B&M Bargains admitted its staff handed over blades to four teenagers as young as 14 who were sent to stores by police and trading standards officers.
The company was fined a record £480,000 and ordered to pay an additional £12,000 in court costs.
The court took into consideration its earlier guilty plea so reduced the fine from £720,000.
Imposing the fine, Judge Gary Lucie said: “One of the most concerning failures is that B&M did not consider and implement further measures for these stores in what it accepts are high risk areas.

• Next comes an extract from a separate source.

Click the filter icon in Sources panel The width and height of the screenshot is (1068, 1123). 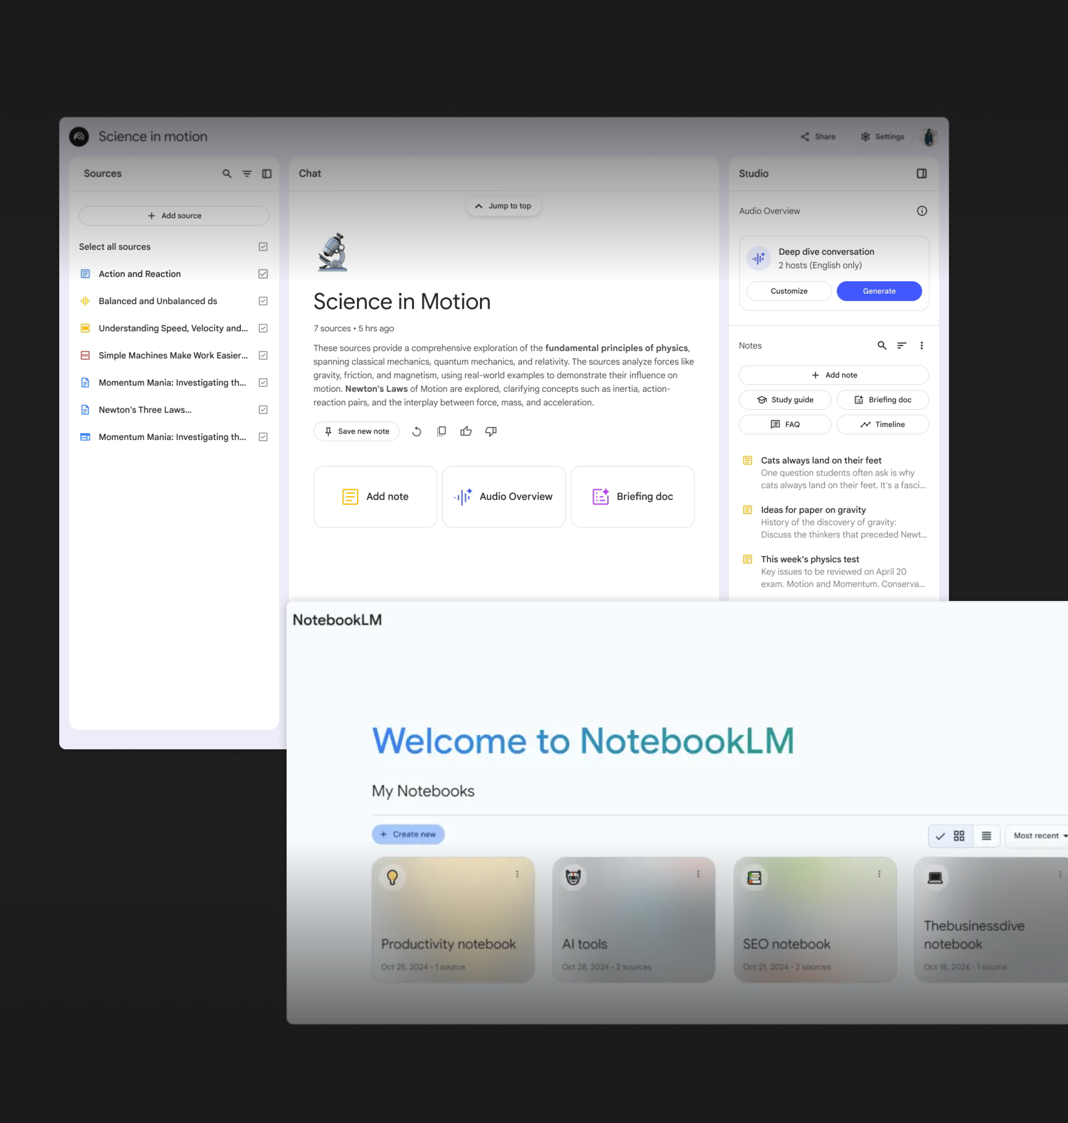[247, 174]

“These could have involved putting knives in cabinets and or using a card system. This puts the knives beyond the reach of anyone and in my view make the process of challenging age much more effective. If it can be done for expensive items such as perfume it can equally done for knives”
Barkingside Magistrates’ Court heard that two teenagers, aged 14 and 15, were sent into the Chadwell Heath B&M in Goodmayes Retail Park to purchase knives in September last year.
A couple of days later the store inside the Vicarage Field shopping centre in Barking was visited by a 16-year-old who picked up a three-piece knife set.
And in January a 14-year-old was sent into a store in Whalebone Lane South, Dagenham, where they bought a three-piece knife set.
During each undercover operation the teenagers purchased knives completely unchallenged by staff.
It is illegal to sell a blade over three inches long to anyone under 18. Companies can face unlimited fines for breaking the law.
Judge Lucie said: ““These failings could not be properly considered as minor nor isolated - there were three offences in a five month period at two different stores.
“There had also been a sale of a knife to an under 18 at the Vicarage Fields store relatively recently on 24 April, 2016 for which B&M was cautioned.”
At an earlier hearing John McNally, acting for Barking and Dagenham Council, told the court the retailer was prepared to put perfume in a locked cabinet but not knives.
“That, I think, speaks to how cautious the company is,” he said.
Stuart Jessop, defending, said B&M served millions of customers a week from its 560 stores and it was “inevitable” mistakes were made.
“There is remorse from the company,” he said.
B&M had a turnover in the last 12 month to this March of £2.6billion with profits of around £195m.
B&M’s fine eclipses the previous record imposed on sports chain Decathlon, which was ordered to pay £20,000 in March after selling a knife to a teenager in Wandsworth.